I have seen the world and it is burning;
I have seen my flesh and it is burning;
I have seen the topless towers of Ilium come cascading
Down down down
And burning
To the deepest pit
Is burning
And my eyes
Are burning and opening wider than I have ever known.
But these sockets–
They sputter sparks like an engine
And scatter cinders in spirals.
All this is burning
And this is truth.
I believe myself to be carrying acrid fire.
I can feel it on lonesome days when the rain falls
And my sadness seeps through my legs
Until I cannot get up any more.
Drizzles of gold leaking through my window—
Fear death by water, wreathed in poppling boil.
I smell like dust and ancient things, I like to think,
But perhaps that is merely the bedsheets.
They hold me like tradition.
They are sure in this world
And this is truth.
But my mind is aflame and quivering still;
Take these thoughts from my head: they are burning.

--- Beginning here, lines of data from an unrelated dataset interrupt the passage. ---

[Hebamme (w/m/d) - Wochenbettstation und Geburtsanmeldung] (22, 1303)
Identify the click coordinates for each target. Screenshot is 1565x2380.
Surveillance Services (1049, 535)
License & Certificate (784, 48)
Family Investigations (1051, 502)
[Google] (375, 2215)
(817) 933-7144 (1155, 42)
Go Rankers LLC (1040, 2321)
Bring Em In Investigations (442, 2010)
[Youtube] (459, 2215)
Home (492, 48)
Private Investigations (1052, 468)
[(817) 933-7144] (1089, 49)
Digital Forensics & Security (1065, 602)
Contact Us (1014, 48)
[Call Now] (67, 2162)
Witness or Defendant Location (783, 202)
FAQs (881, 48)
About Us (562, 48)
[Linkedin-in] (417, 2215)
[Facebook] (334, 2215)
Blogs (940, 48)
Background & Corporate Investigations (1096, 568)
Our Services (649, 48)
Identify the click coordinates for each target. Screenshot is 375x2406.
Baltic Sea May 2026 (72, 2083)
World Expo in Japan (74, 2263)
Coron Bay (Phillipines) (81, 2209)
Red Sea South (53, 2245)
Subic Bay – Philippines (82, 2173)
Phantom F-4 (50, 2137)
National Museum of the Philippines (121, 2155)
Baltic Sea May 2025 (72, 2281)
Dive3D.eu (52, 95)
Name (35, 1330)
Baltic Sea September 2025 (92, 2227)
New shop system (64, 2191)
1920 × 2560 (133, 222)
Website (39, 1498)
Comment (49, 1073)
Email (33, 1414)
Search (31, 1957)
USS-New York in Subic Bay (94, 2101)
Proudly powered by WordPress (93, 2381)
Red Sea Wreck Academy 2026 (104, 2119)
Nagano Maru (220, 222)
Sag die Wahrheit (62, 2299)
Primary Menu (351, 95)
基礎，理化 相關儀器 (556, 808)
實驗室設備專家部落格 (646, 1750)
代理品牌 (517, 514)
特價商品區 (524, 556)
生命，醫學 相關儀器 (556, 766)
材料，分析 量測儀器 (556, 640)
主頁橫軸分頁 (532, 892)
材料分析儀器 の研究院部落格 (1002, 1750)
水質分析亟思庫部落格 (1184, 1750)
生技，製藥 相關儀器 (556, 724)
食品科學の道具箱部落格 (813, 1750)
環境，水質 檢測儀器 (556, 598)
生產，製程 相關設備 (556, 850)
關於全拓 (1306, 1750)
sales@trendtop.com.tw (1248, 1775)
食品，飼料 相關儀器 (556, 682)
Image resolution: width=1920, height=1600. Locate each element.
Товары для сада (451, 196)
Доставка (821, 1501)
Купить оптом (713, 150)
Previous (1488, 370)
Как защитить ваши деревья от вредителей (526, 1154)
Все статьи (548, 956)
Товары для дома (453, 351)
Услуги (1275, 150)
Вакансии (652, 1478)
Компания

Take these breaths from my lips: they are
Burning.
Take these words from my tongue: they
Are burning
And eating of me
Until there is nothing left
But the vicious want that spits from my lips:
The guttural consonant,
The streams of molt.
This burns me new, but I fear my hunger
And I wish for something to hold on to
Yet still know that nothing is certain.
I have seen the towers of Troy fall
In unwavering defiance to their majesty,
And in short, I was afraid.
I am scared of what might be real in this world,
And this is truth.
I remember the horror in Priam’s eyes
When his world was toppling down.
And on some nights I wake, sultry,
Damp with fear of the fire.
“Hello? Is that Mr. Jeremy Clapham? I’m afraid that I will be requiring your services tonight.”
When Evelyn’s eyes rolled to again, the operation was complete. Jeremy Clapham, pet taxidermist and avid amateur surgeon, had transplanted the courage of eleven or twelve gerbils – we still are not sure if one got away – directly into Mr. Peters’ brain. He gave a few blinks and regarded us wearily.
“Now, Mr. Peters,” I asked him one last time, “what did you want to say? Please do hurry; I am late for dinner and my wife will be furious.”
Evelyn stammered and stuttered and mumbled and gaped, but at last managed to jot out a few minute sounds. “Professor Peach,” he wormingly whispered over the course of a few minutes’ hesitations, “what does your field do? I really have no idea, but am thinking of enrolling in a course or two.”
And at that, I frowned. And I creased. And I regarded this poor young man with a simmering pity as he dripped away in the chair. Already I could see the fear growing in his eyes. (The courage of gerbils is hardly of sterling quality.) But although I knew my time was brief, no answer came. “I am sorry,” I said, “but even I am not certain. The entire field of Razzamatology is devoted to reflexively determining what it, in itself, is.” And although I knew this was hardly a satisfactory response, I had to let Evelyn go.
It was such that I remained in the flicker of the candles while Mr. Evelyn Peters tramped off outside. I do not know if it is just my fancy, but I remember him turning back one last time before disappearing into the streetlamp gloom. The rest of my memory is nothing more than dull flame, and the raindrops that martyred themselves on the upturned collar of his coat.